ALGÉRIE
02/08/2019 10h:34 CET

Au Soudan, jeunes et sportifs espèrent la révolution du ballon rond

ASHRAF SHAZLY via Getty Images

Ils n’ont ni crampons, ni terrains, et il n’y a personne pour repérer leur éventuel talent mais les jeunes footballeurs du Soudan espèrent que les changements en cours dans leur pays entraînent aussi la révolution du ballon rond, pour un jour remporter des trophées.

“Il me faut des chaussures, de l’équipement et un vrai entraînement mais il n’y a rien de tout ça”, lance à l’AFP Emad Salim, 17 ans, qui joue pieds nus sur un terrain vague de Khartoum.

Et surtout, poursuit ce fils d’agriculteur, “il n’y a personne pour me motiver à devenir le meilleur joueur du Soudan ou même de l’Afrique”.

Chaque soir au Soudan, l’ensemble des terrains vagues de la capitale se transforment en surfaces de jeu improvisées pour des adolescents que la poussière et la chaleur n’arrêtent pas.

Avec des lignes imaginaires et des buts sans filets, ils jouent malgré tout aussi souvent qu’ils le peuvent, comme Emad, qui vit sur l’île de Tuti, au confluent du Nil Bleu et du Nil Blanc en plein coeur de Khartoum.

- Dernière victoire en 1970 -

“J’espère que la révolution va tout changer”, dit-il, évoquant le mouvement de contestation déclenché le 19 décembre 2018 par le triplement du prix du pain décidé par le gouvernement.

Le sport, passion nationale, a été ignoré et relégué des priorités publiques pendant les trente années de règne du président Omar el-Béchir.

Après sa destitution le 11 avril, les Soudanais espèrent voir se créer des championnats de foot pour les jeunes qui, jusqu’ici, devaient se contenter de matches amicaux sans enjeux entre clubs de quartier.

Surtout, ils rêvent de vraies installations, pour oublier les stades décrépis et les terrains vagues où des blessures ont coupé court à des carrières avant même qu’elles ne décollent.

Partout dans le monde, reconnaît Al-Fatih Bani, numéro deux de la Fédération soudanaise, “le football est une industrie”. Mais dans son pays, explique-t-il à l’AFP, “on y joue à l’instinct”, de façon “spontanée, sans organisation, ni formation, ni administration”.

Depuis l’immeuble en forme de ballon blanc qui abrite la Fédération, M. Bani assure que le Soudan souhaite réellement organiser des tournois pour les jeunes.

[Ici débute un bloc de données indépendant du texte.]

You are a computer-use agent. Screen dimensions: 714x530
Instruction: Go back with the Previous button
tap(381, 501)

L’année prochaine, promet-il.

De telles compétitions pourraient radicalement changer la donne pour un pays amoureux du foot mais qui peine à y percer.

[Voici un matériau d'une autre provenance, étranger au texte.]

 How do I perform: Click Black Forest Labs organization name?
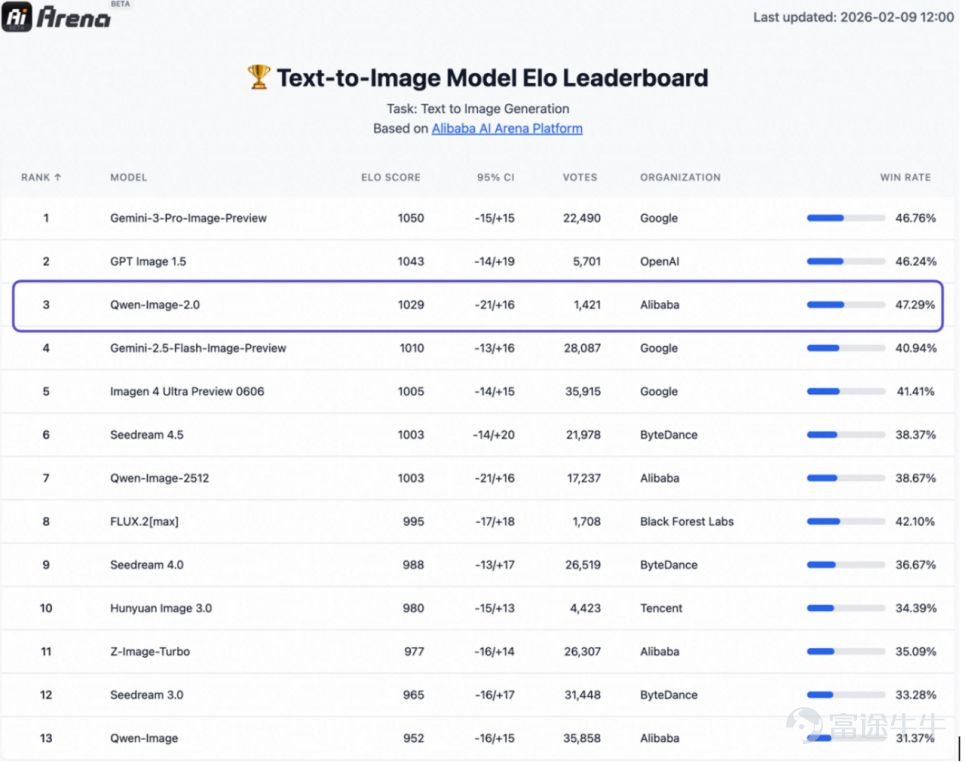687,522
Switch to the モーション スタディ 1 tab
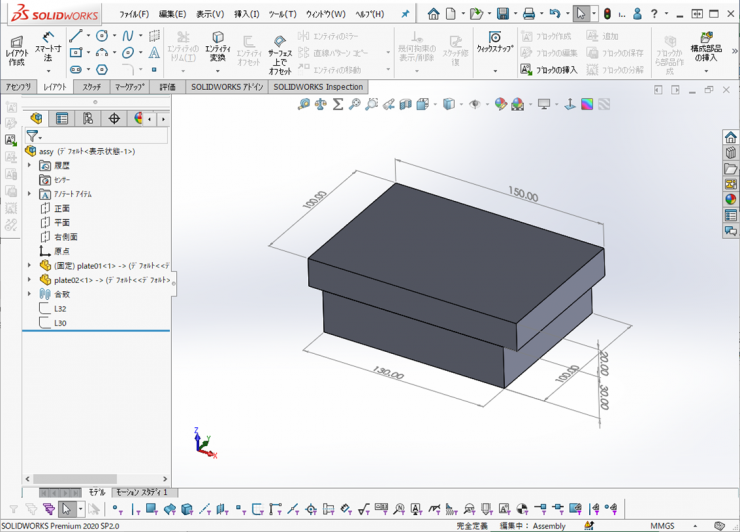 tap(145, 492)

Le Soudan n’a jamais été qualifié pour une Coupe du monde et un seul de ses clubs, Al-Merreikh, a gagné un trophée africain en 1989.

Le dernier grand succès international du pays remonte à 1970, quand son équipe nationale a remporté la Coupe d’Afrique des nations (CAN).

Depuis, elle n’a jamais dépassé les phases de poule, avant d’arriver miraculeusement en quart de finale en 2012.

Ironie du sort, la toute première CAN de l’histoire a été organisée en 1957... au Soudan.

- Sans académies, pas d’ambition -

Alors, faute de héros nationaux, dans les rues de Khartoum ou des autres villes du pays, les aficionados du ballon rond portent des maillots de grands clubs européens et s’enflamment pour leurs matches retransmis à la télévision.

Pour Monzer Hassan, qui entraîne une équipe de jeunes, le problème n’est pas l’absence de talent mais celle d’infrastructures de formation.

“Il y a plein de joueurs doués qui n’ont pas l’opportunité de progresser car il n’y a aucune académie de football où peaufiner leur technique”, assure à l’AFP le coach âgé de 21 ans.

De ce fait, dit-il, “leur plus grande ambition s’arrête à jouer à Al-Hilal ou Al-Merreikh”, grands champions nationaux. “Aucun ne rêve d’Europe.”

Nul Soudanais n’a jamais rejoint un grand club européen. En revanche, assure M. Bani, le Soudan attire des joueurs étrangers. En majorité venus d’Afrique de l’Ouest, ils renforcent des effectifs soudanais qui pâtissent de l’absence de formation depuis des générations.

Car, accuse Mohammed Haroun, du conseil d’administration du club Al-Hilal, “le régime islamique d’Omar el-Béchir a toujours vu le sport comme une activité sans intérêt qui n’a pas besoin d’être soutenue et ne mérite aucun investissement”.

“Le sport a énormément souffert sous Béchir”, poursuit M. Bani.

Mais, veut-il croire, “la révolution va donner un nouvel élan et pousser le foot soudanais vers l’avant”.